> **What you have to do**
Your task is to output all the records below, word for word.

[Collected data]
════════════════════

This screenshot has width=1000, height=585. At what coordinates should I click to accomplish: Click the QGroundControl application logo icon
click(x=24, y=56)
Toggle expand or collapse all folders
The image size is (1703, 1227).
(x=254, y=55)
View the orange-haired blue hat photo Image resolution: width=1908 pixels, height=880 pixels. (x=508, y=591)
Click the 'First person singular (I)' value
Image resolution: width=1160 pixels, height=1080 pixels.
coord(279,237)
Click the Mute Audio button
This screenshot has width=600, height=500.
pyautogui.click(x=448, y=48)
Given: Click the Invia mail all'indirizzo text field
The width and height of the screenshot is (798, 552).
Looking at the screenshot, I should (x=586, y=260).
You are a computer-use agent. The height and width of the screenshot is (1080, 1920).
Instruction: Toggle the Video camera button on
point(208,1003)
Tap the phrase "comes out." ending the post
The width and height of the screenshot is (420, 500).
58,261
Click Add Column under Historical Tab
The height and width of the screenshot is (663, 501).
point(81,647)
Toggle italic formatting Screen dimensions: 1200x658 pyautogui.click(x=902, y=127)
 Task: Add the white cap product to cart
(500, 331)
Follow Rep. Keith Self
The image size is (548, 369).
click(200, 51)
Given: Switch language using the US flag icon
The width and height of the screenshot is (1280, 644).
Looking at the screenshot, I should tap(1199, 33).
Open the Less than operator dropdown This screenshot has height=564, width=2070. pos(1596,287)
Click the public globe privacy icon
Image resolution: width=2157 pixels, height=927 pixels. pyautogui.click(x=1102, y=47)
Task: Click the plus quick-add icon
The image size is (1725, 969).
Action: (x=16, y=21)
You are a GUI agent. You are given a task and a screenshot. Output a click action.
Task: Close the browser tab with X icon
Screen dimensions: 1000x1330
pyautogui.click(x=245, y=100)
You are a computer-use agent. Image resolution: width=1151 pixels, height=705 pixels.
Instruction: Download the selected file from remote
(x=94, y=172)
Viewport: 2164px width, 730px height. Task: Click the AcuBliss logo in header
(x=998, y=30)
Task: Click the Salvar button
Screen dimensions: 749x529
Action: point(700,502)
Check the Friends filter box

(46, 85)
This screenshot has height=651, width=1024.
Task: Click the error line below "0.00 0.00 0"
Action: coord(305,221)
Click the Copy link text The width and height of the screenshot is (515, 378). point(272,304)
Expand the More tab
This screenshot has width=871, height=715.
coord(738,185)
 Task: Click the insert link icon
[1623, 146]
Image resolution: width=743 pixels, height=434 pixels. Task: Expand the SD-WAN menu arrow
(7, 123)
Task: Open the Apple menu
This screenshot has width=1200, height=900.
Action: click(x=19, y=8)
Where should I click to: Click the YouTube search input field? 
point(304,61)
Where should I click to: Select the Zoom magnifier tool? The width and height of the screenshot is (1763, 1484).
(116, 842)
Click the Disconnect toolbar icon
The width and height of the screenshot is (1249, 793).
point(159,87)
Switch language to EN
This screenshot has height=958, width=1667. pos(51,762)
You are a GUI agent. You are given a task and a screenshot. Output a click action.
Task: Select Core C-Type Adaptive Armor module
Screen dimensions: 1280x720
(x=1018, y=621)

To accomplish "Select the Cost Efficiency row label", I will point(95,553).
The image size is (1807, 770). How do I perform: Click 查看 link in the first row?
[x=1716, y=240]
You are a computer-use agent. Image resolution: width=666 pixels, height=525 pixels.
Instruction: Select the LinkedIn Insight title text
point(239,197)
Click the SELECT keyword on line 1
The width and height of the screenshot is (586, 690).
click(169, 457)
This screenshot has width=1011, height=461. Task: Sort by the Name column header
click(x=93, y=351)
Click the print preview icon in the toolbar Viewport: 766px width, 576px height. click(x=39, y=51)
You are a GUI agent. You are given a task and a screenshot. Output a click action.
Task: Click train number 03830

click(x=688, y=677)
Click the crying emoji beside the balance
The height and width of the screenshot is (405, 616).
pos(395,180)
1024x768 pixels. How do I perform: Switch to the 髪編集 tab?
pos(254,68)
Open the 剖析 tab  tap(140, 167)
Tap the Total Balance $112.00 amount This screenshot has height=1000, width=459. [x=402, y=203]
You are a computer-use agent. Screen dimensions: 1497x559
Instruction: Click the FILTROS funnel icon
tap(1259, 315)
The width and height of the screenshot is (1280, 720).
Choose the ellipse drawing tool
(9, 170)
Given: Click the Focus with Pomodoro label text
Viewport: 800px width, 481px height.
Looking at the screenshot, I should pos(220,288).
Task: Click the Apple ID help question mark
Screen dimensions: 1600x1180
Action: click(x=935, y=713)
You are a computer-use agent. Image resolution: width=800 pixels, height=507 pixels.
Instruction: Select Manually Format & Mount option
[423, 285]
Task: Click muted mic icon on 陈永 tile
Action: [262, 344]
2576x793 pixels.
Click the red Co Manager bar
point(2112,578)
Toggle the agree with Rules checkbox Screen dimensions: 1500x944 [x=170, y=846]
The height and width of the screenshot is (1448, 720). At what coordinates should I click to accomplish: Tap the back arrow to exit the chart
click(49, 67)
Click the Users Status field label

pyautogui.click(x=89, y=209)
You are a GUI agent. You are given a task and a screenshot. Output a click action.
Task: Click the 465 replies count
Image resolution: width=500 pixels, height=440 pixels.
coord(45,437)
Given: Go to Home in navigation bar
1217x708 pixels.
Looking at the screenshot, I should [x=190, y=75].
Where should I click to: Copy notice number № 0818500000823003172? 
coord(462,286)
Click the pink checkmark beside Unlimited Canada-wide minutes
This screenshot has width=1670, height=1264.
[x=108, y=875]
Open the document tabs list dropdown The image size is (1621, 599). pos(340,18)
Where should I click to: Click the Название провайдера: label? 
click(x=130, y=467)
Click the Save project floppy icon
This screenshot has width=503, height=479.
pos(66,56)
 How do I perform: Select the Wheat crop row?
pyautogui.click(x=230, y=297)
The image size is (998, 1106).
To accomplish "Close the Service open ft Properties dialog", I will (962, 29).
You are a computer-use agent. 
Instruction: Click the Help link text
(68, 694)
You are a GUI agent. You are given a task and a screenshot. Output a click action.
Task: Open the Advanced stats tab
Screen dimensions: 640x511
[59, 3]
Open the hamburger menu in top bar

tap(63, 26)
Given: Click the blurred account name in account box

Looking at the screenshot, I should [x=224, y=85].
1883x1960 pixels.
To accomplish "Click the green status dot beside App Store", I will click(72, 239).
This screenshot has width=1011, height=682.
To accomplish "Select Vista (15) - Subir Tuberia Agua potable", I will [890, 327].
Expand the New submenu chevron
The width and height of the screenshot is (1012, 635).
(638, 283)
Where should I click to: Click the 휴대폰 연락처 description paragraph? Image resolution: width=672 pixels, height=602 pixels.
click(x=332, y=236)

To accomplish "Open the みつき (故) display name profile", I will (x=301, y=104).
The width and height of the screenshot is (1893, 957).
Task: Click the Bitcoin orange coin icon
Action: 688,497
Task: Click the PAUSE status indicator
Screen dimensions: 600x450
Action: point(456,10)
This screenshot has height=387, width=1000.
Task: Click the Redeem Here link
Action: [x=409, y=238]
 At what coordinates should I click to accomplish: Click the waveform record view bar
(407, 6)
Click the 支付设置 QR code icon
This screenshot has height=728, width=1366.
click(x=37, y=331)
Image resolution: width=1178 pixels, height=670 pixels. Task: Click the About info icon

════════════════════

> **Worked solution**
This screenshot has width=1000, height=585. At what coordinates should I click to accomplish: Click the QGroundControl application logo icon
click(x=24, y=56)
Toggle expand or collapse all folders
The image size is (1703, 1227).
(x=254, y=55)
View the orange-haired blue hat photo Image resolution: width=1908 pixels, height=880 pixels. (x=508, y=591)
Click the 'First person singular (I)' value
Image resolution: width=1160 pixels, height=1080 pixels.
coord(279,237)
Click the Mute Audio button
This screenshot has width=600, height=500.
pyautogui.click(x=448, y=48)
Given: Click the Invia mail all'indirizzo text field
The width and height of the screenshot is (798, 552).
Looking at the screenshot, I should (x=586, y=260).
You are a computer-use agent. The height and width of the screenshot is (1080, 1920).
Instruction: Toggle the Video camera button on
point(208,1003)
Tap the phrase "comes out." ending the post
The width and height of the screenshot is (420, 500).
58,261
Click Add Column under Historical Tab
The height and width of the screenshot is (663, 501).
point(81,647)
Toggle italic formatting Screen dimensions: 1200x658 pyautogui.click(x=902, y=127)
 Task: Add the white cap product to cart
(500, 331)
Follow Rep. Keith Self
The image size is (548, 369).
click(200, 51)
Given: Switch language using the US flag icon
The width and height of the screenshot is (1280, 644).
Looking at the screenshot, I should tap(1199, 33).
Open the Less than operator dropdown This screenshot has height=564, width=2070. pos(1596,287)
Click the public globe privacy icon
Image resolution: width=2157 pixels, height=927 pixels. pyautogui.click(x=1102, y=47)
Task: Click the plus quick-add icon
The image size is (1725, 969).
Action: (x=16, y=21)
You are a GUI agent. You are given a task and a screenshot. Output a click action.
Task: Close the browser tab with X icon
Screen dimensions: 1000x1330
pyautogui.click(x=245, y=100)
You are a computer-use agent. Image resolution: width=1151 pixels, height=705 pixels.
Instruction: Download the selected file from remote
(x=94, y=172)
Viewport: 2164px width, 730px height. Task: Click the AcuBliss logo in header
(x=998, y=30)
Task: Click the Salvar button
Screen dimensions: 749x529
Action: point(700,502)
Check the Friends filter box

(46, 85)
This screenshot has height=651, width=1024.
Task: Click the error line below "0.00 0.00 0"
Action: coord(305,221)
Click the Copy link text The width and height of the screenshot is (515, 378). point(272,304)
Expand the More tab
This screenshot has width=871, height=715.
coord(738,185)
 Task: Click the insert link icon
[1623, 146]
Image resolution: width=743 pixels, height=434 pixels. Task: Expand the SD-WAN menu arrow
(7, 123)
Task: Open the Apple menu
This screenshot has width=1200, height=900.
Action: click(x=19, y=8)
Where should I click to: Click the YouTube search input field? 
point(304,61)
Where should I click to: Select the Zoom magnifier tool? The width and height of the screenshot is (1763, 1484).
(116, 842)
Click the Disconnect toolbar icon
The width and height of the screenshot is (1249, 793).
point(159,87)
Switch language to EN
This screenshot has height=958, width=1667. pos(51,762)
You are a GUI agent. You are given a task and a screenshot. Output a click action.
Task: Select Core C-Type Adaptive Armor module
Screen dimensions: 1280x720
(x=1018, y=621)

To accomplish "Select the Cost Efficiency row label", I will point(95,553).
The image size is (1807, 770). How do I perform: Click 查看 link in the first row?
[x=1716, y=240]
You are a computer-use agent. Image resolution: width=666 pixels, height=525 pixels.
Instruction: Select the LinkedIn Insight title text
point(239,197)
Click the SELECT keyword on line 1
The width and height of the screenshot is (586, 690).
click(169, 457)
This screenshot has width=1011, height=461. Task: Sort by the Name column header
click(x=93, y=351)
Click the print preview icon in the toolbar Viewport: 766px width, 576px height. click(x=39, y=51)
You are a GUI agent. You are given a task and a screenshot. Output a click action.
Task: Click train number 03830

click(x=688, y=677)
Click the crying emoji beside the balance
The height and width of the screenshot is (405, 616).
pos(395,180)
1024x768 pixels. How do I perform: Switch to the 髪編集 tab?
pos(254,68)
Open the 剖析 tab  tap(140, 167)
Tap the Total Balance $112.00 amount This screenshot has height=1000, width=459. [x=402, y=203]
You are a computer-use agent. Screen dimensions: 1497x559
Instruction: Click the FILTROS funnel icon
tap(1259, 315)
The width and height of the screenshot is (1280, 720).
Choose the ellipse drawing tool
(9, 170)
Given: Click the Focus with Pomodoro label text
Viewport: 800px width, 481px height.
Looking at the screenshot, I should pos(220,288).
Task: Click the Apple ID help question mark
Screen dimensions: 1600x1180
Action: click(x=935, y=713)
You are a computer-use agent. Image resolution: width=800 pixels, height=507 pixels.
Instruction: Select Manually Format & Mount option
[423, 285]
Task: Click muted mic icon on 陈永 tile
Action: [262, 344]
2576x793 pixels.
Click the red Co Manager bar
point(2112,578)
Toggle the agree with Rules checkbox Screen dimensions: 1500x944 [x=170, y=846]
The height and width of the screenshot is (1448, 720). At what coordinates should I click to accomplish: Tap the back arrow to exit the chart
click(49, 67)
Click the Users Status field label

pyautogui.click(x=89, y=209)
You are a GUI agent. You are given a task and a screenshot. Output a click action.
Task: Click the 465 replies count
Image resolution: width=500 pixels, height=440 pixels.
coord(45,437)
Given: Go to Home in navigation bar
1217x708 pixels.
Looking at the screenshot, I should [x=190, y=75].
Where should I click to: Copy notice number № 0818500000823003172? 
coord(462,286)
Click the pink checkmark beside Unlimited Canada-wide minutes
This screenshot has width=1670, height=1264.
[x=108, y=875]
Open the document tabs list dropdown The image size is (1621, 599). pos(340,18)
Where should I click to: Click the Название провайдера: label? 
click(x=130, y=467)
Click the Save project floppy icon
This screenshot has width=503, height=479.
pos(66,56)
 How do I perform: Select the Wheat crop row?
pyautogui.click(x=230, y=297)
The image size is (998, 1106).
To accomplish "Close the Service open ft Properties dialog", I will (962, 29).
You are a computer-use agent. 
Instruction: Click the Help link text
(68, 694)
You are a GUI agent. You are given a task and a screenshot. Output a click action.
Task: Open the Advanced stats tab
Screen dimensions: 640x511
[59, 3]
Open the hamburger menu in top bar

tap(63, 26)
Given: Click the blurred account name in account box

Looking at the screenshot, I should [x=224, y=85].
1883x1960 pixels.
To accomplish "Click the green status dot beside App Store", I will click(72, 239).
This screenshot has width=1011, height=682.
To accomplish "Select Vista (15) - Subir Tuberia Agua potable", I will [890, 327].
Expand the New submenu chevron
The width and height of the screenshot is (1012, 635).
(638, 283)
Where should I click to: Click the 휴대폰 연락처 description paragraph? Image resolution: width=672 pixels, height=602 pixels.
click(x=332, y=236)

To accomplish "Open the みつき (故) display name profile", I will (x=301, y=104).
The width and height of the screenshot is (1893, 957).
Task: Click the Bitcoin orange coin icon
Action: 688,497
Task: Click the PAUSE status indicator
Screen dimensions: 600x450
Action: point(456,10)
This screenshot has height=387, width=1000.
Task: Click the Redeem Here link
Action: [x=409, y=238]
 At what coordinates should I click to accomplish: Click the waveform record view bar
(407, 6)
Click the 支付设置 QR code icon
This screenshot has height=728, width=1366.
click(x=37, y=331)
Image resolution: width=1178 pixels, height=670 pixels. Task: Click the About info icon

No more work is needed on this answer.